TASK DETAILS
Only the lines in the entries below from the line with "1512x806 pixels. Task: Insert" to the line with "You are a GUI", both included, belong in the answer, transcribed exactly and without pictures.

Start of Block

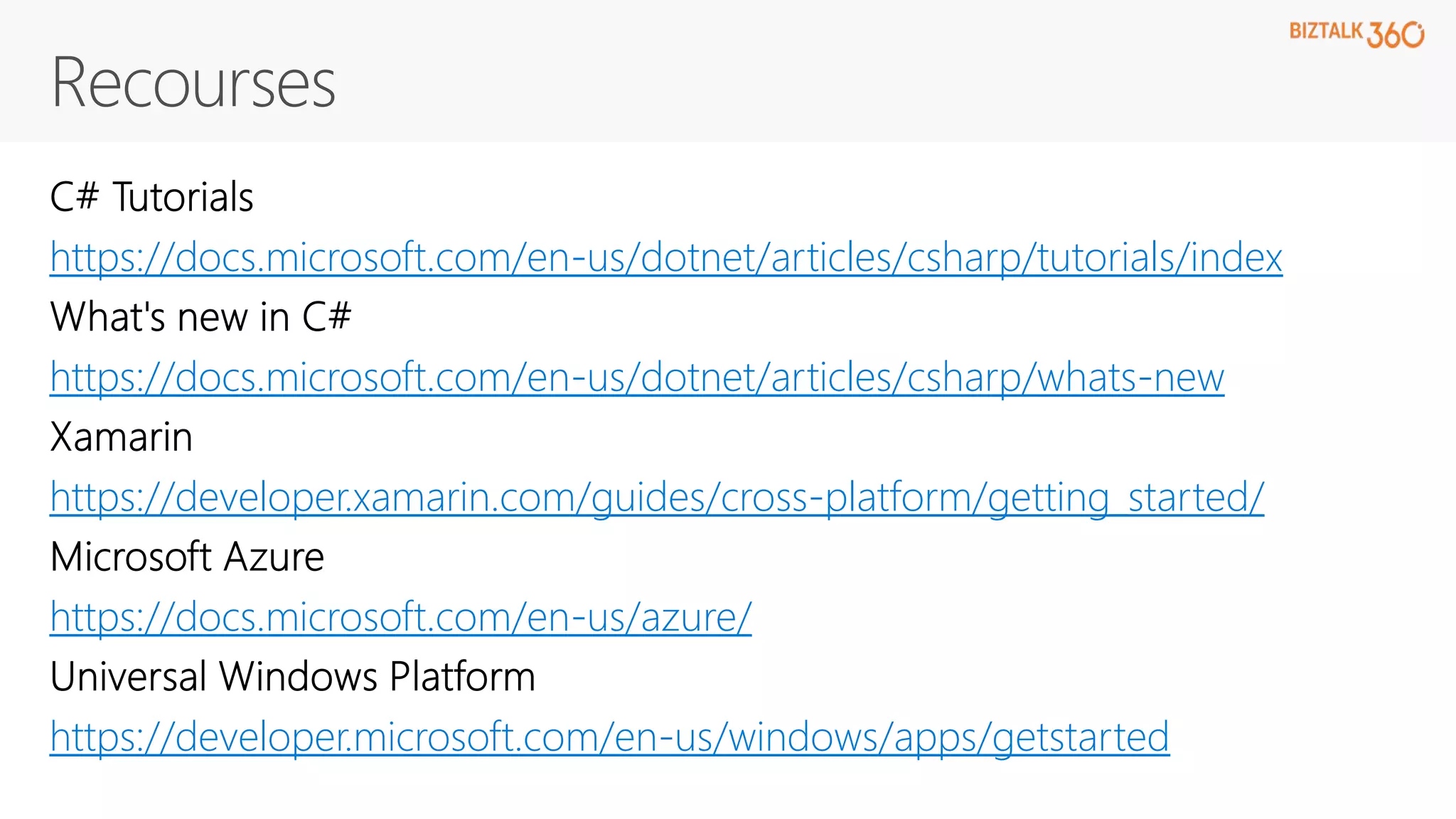1456x819 pixels.
Task: Select the Recourses slide title
Action: pos(193,83)
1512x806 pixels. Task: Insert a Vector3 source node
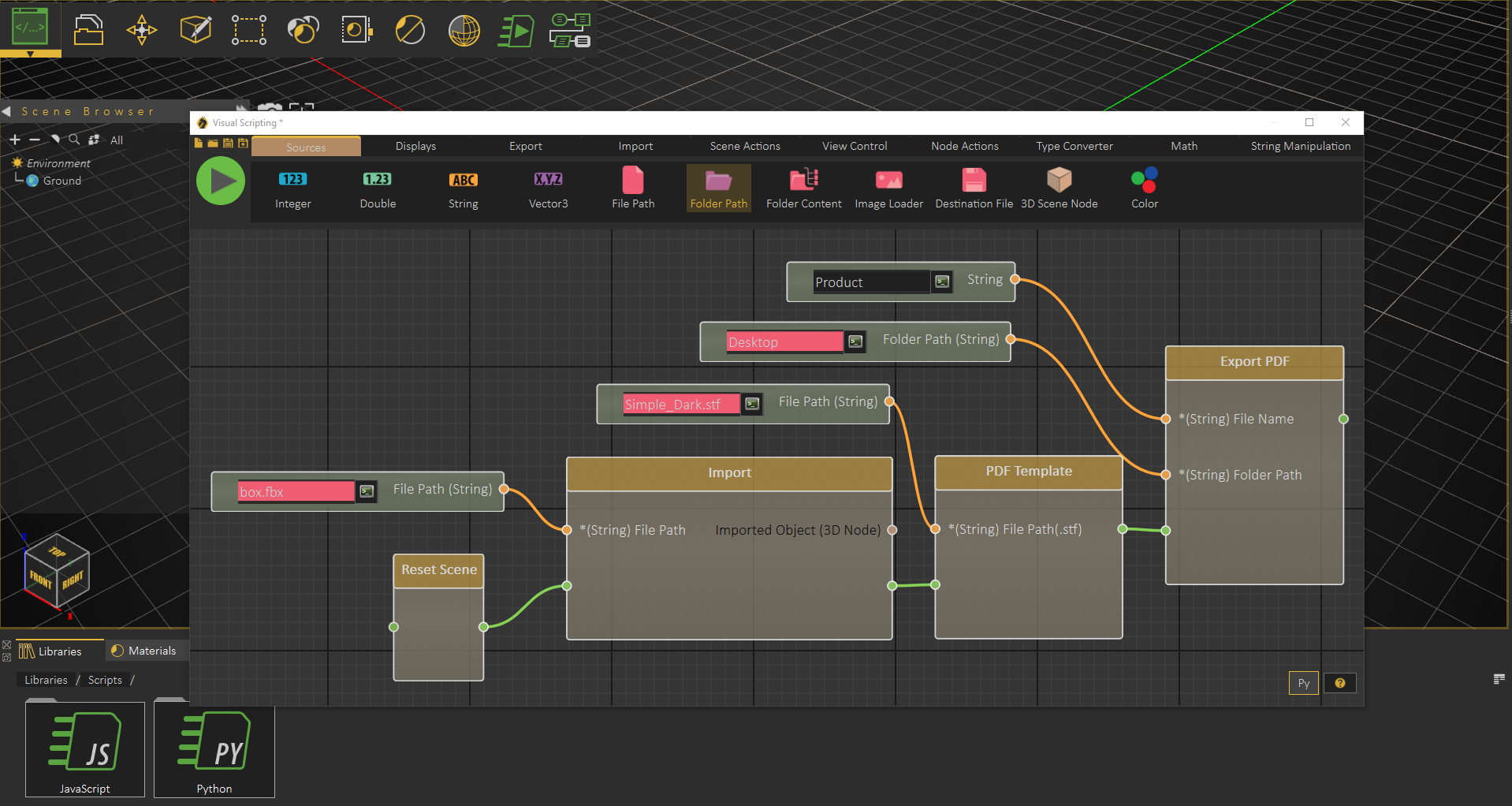tap(548, 188)
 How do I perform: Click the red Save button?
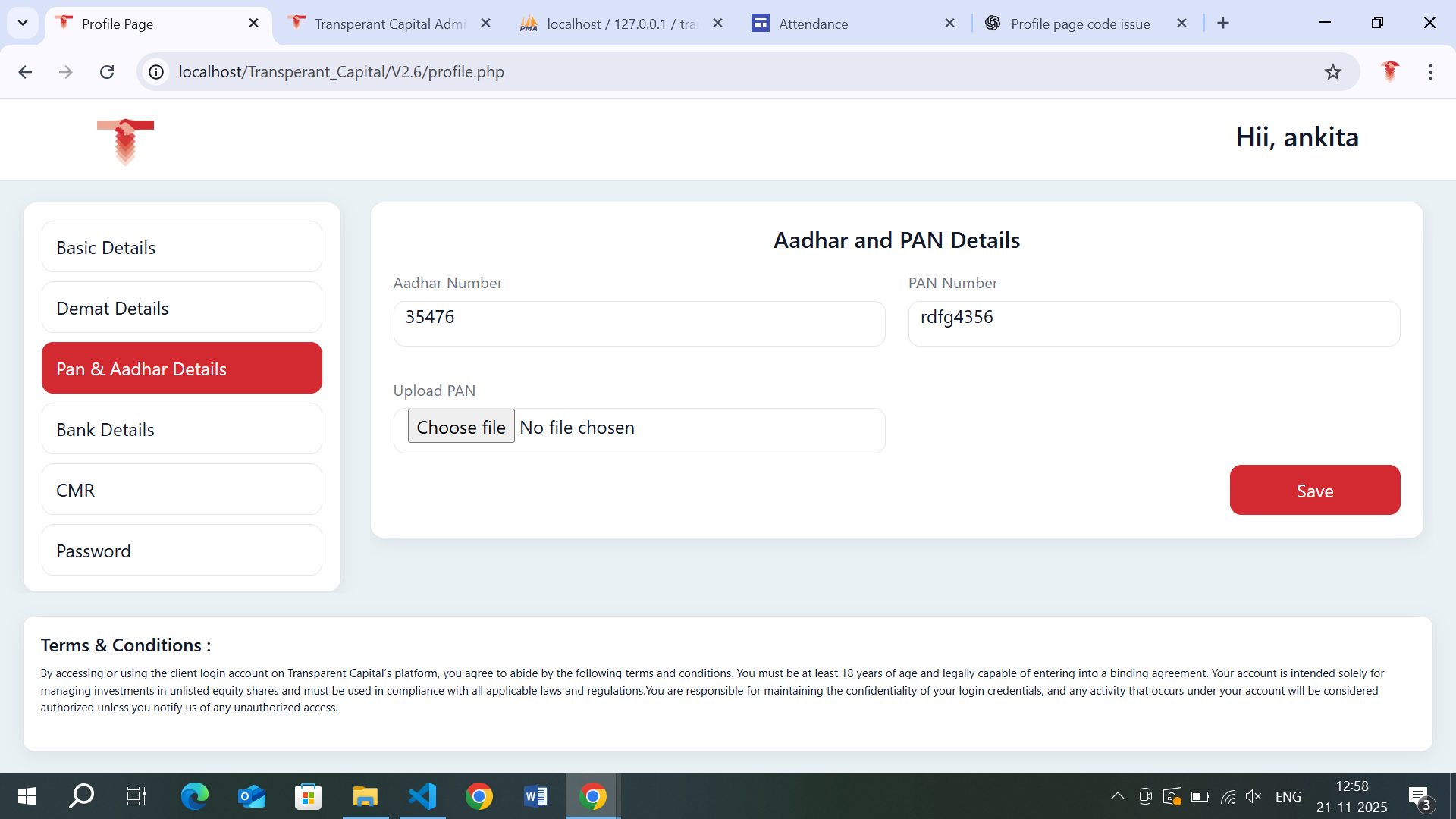pos(1314,491)
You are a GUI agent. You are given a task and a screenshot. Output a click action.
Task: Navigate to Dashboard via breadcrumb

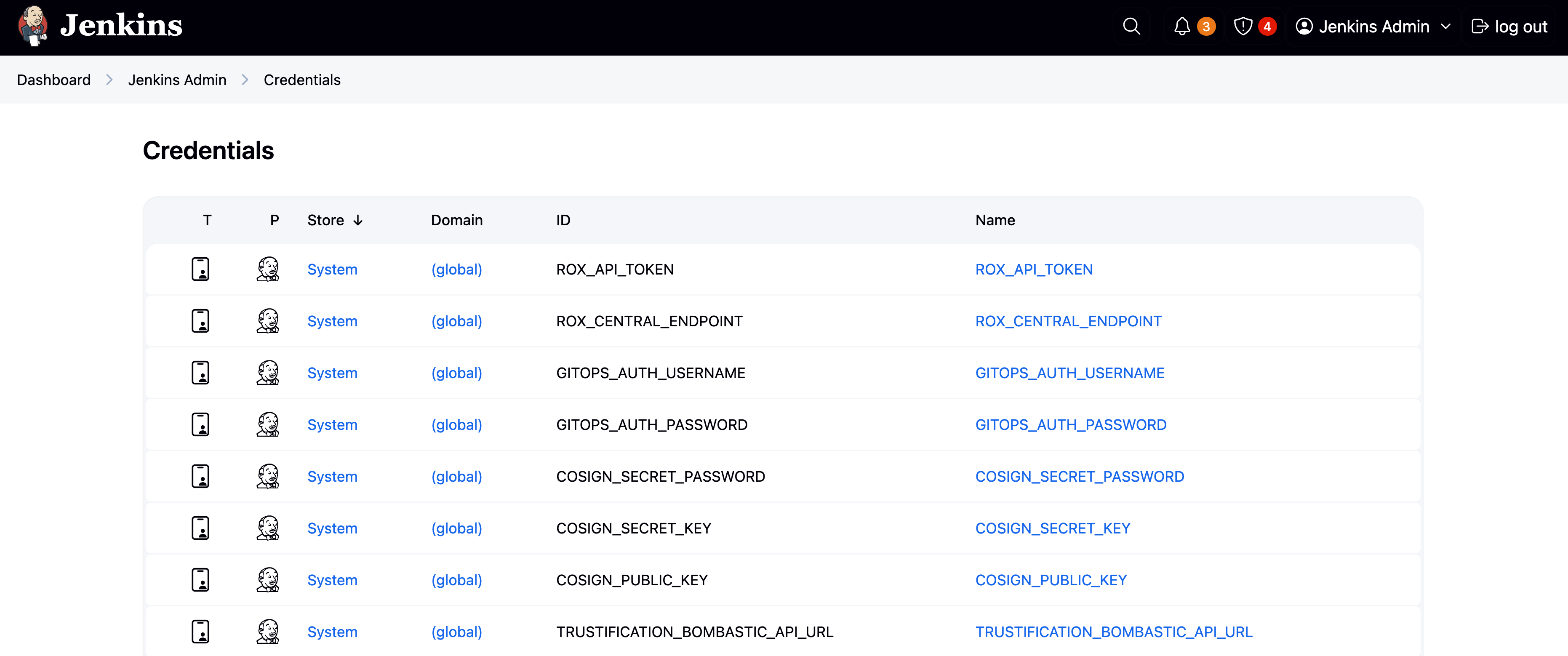click(x=53, y=80)
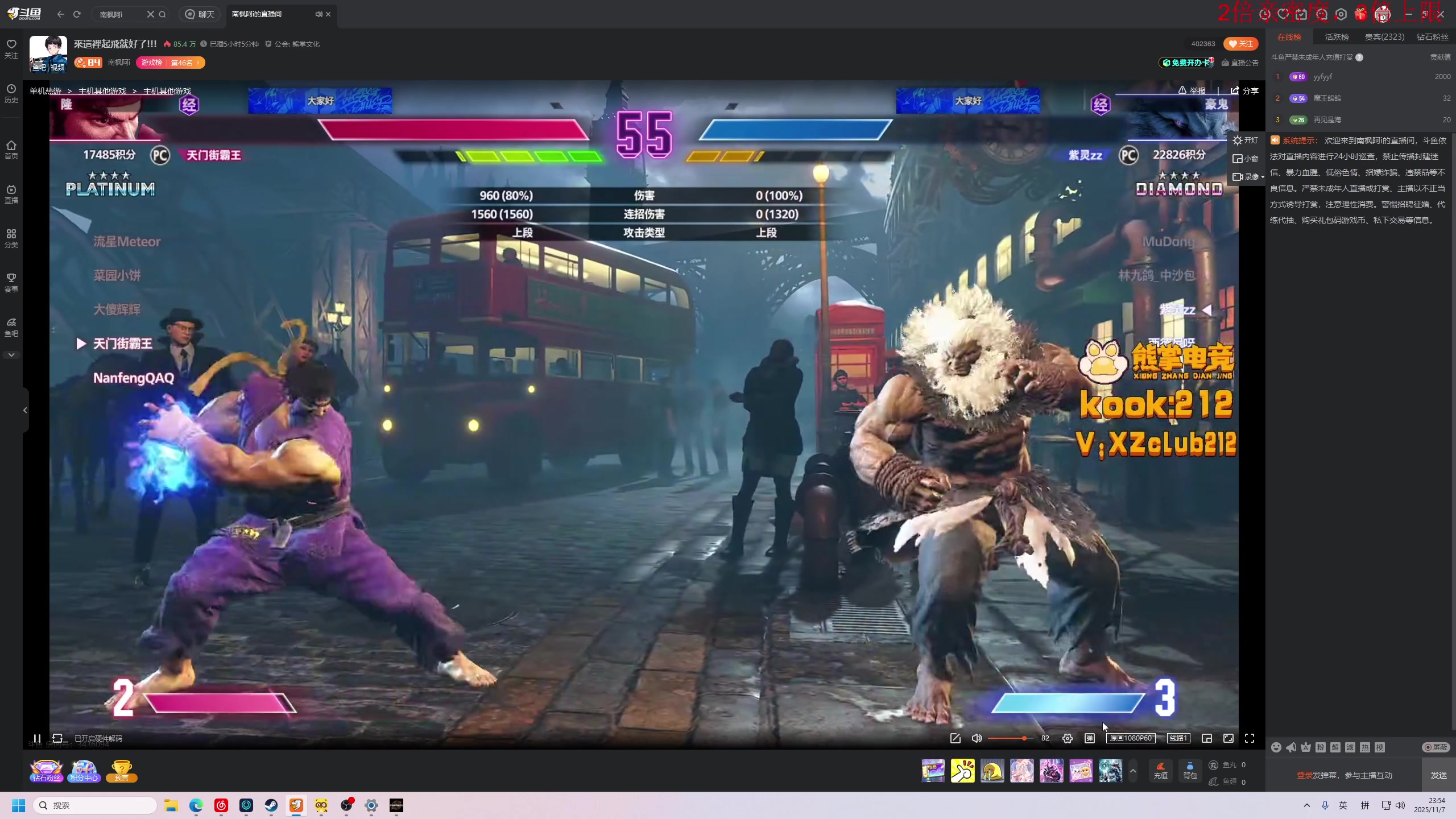Switch player to picture-in-picture mini window
The image size is (1456, 819).
coord(1206,738)
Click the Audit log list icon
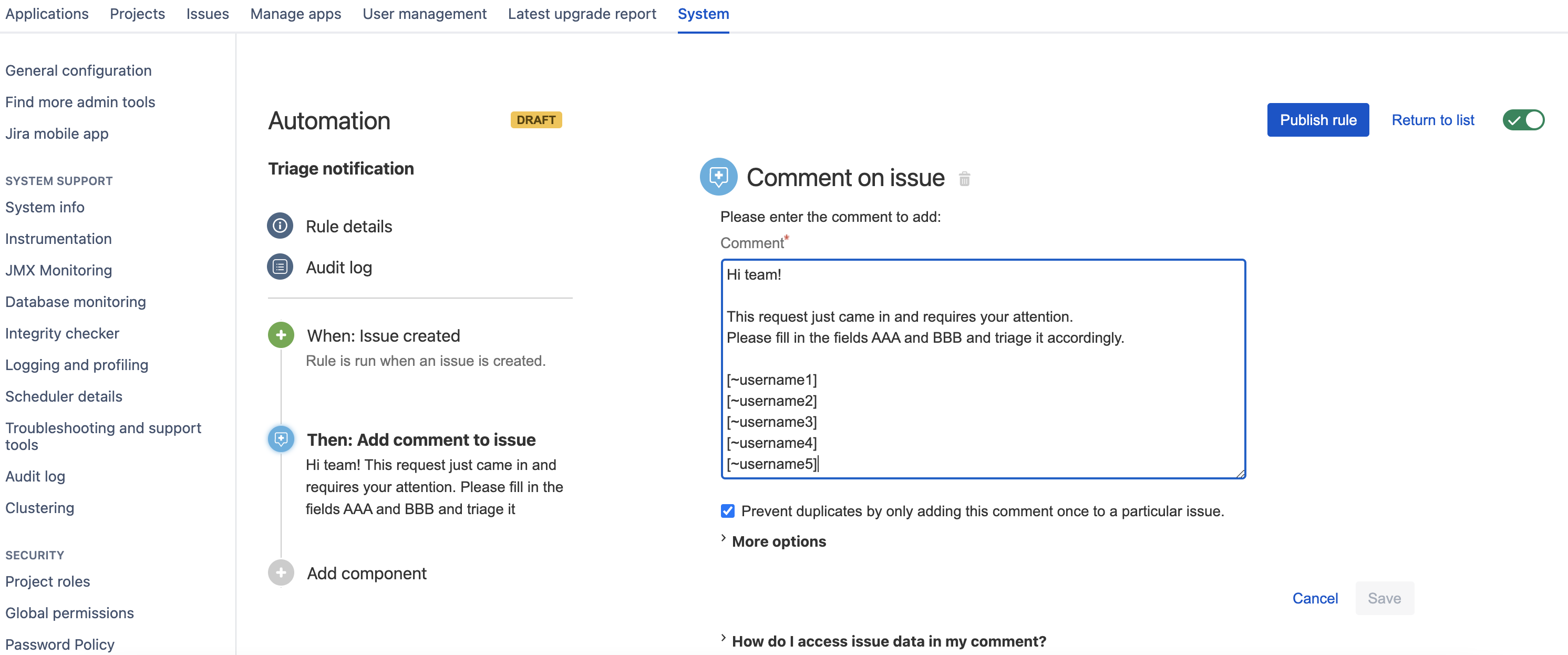This screenshot has height=655, width=1568. click(280, 267)
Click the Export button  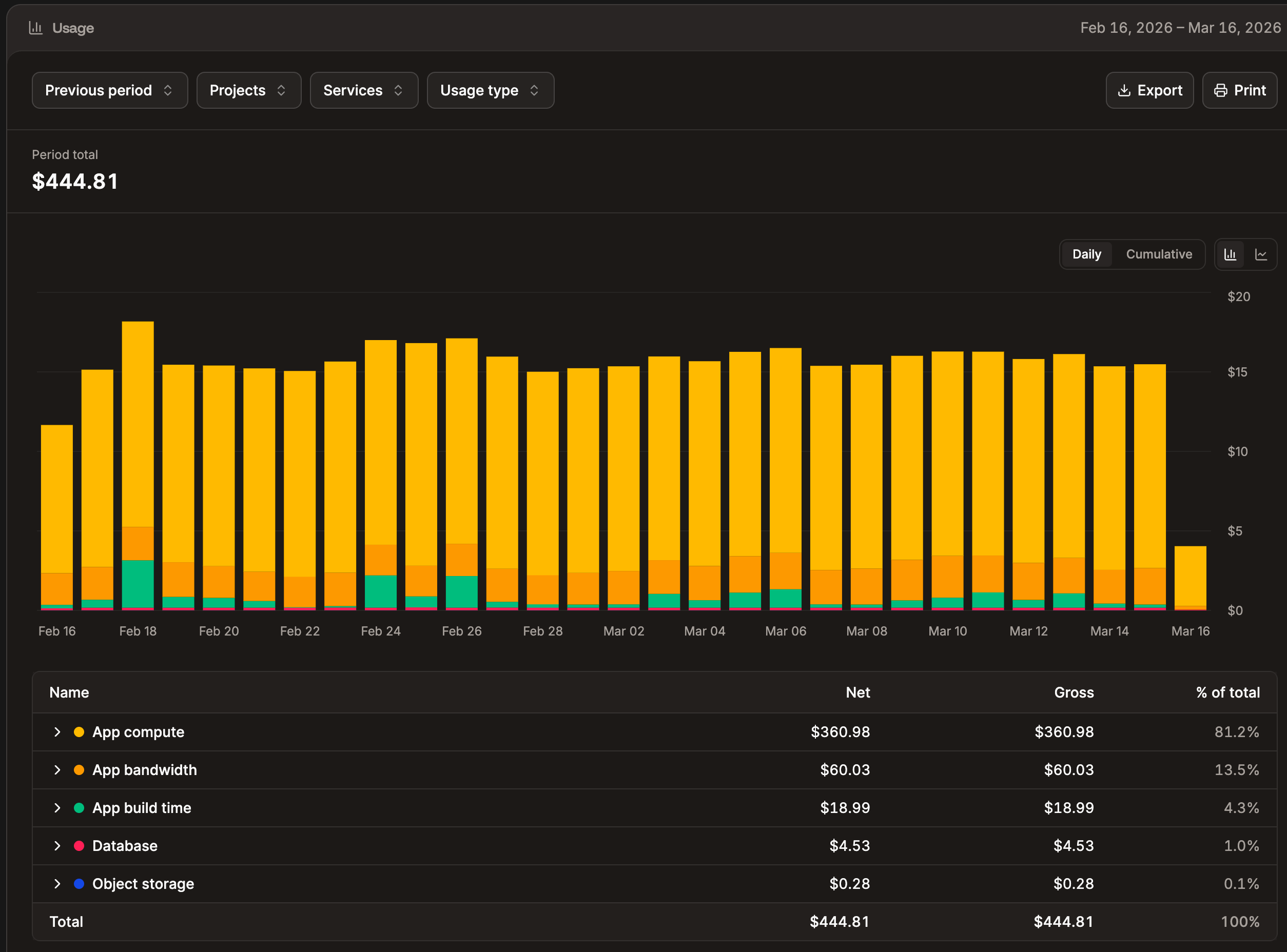click(1148, 90)
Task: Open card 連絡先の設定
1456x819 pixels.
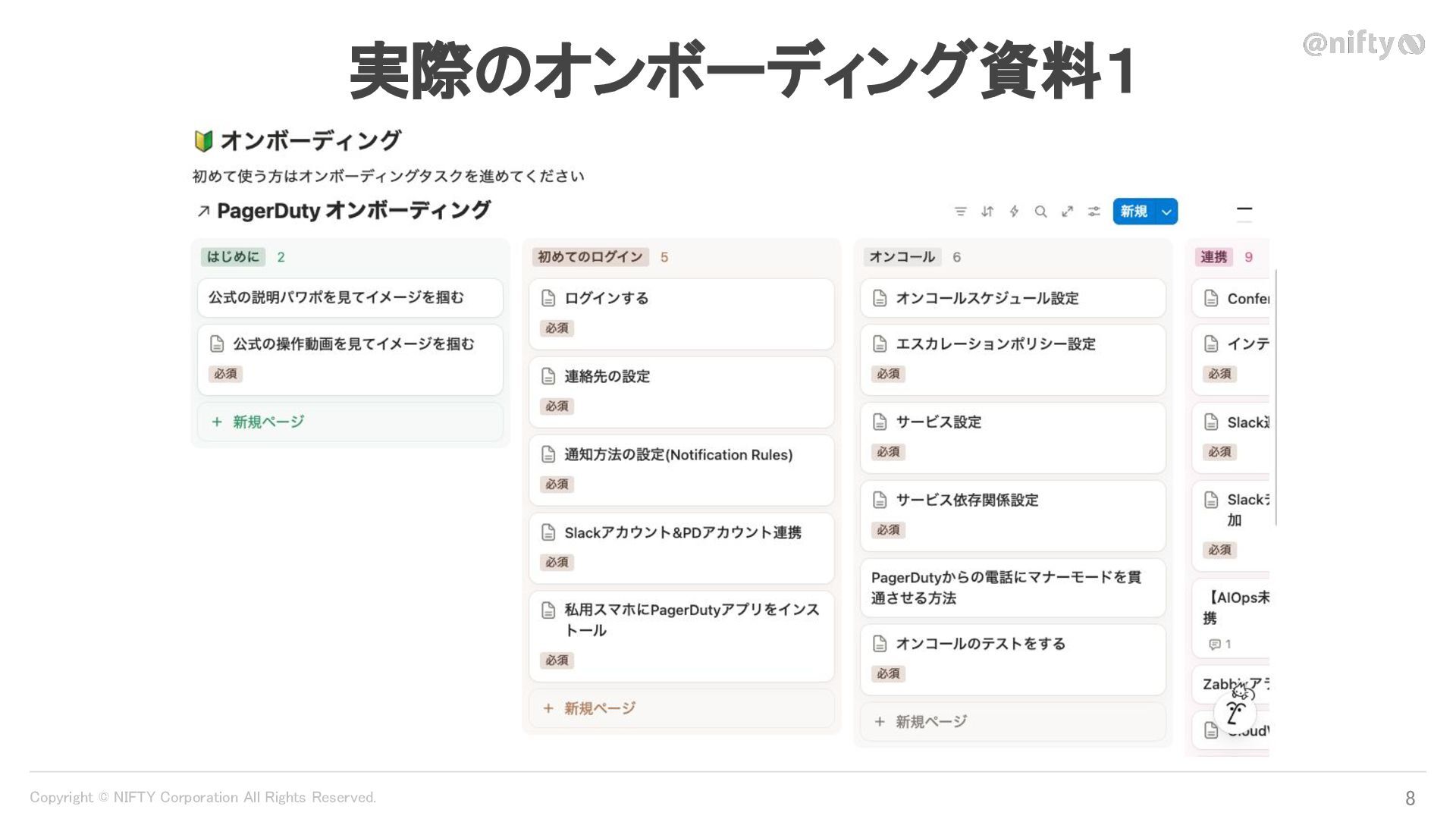Action: (x=607, y=377)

End of Block

RESPONSE BOX
1512x806 pixels. Task: Insert a Vector3 source node
tap(548, 188)
 How do I perform: Click the red Save button?
pos(1314,491)
You are a GUI agent. You are given a task and a screenshot. Output a click action.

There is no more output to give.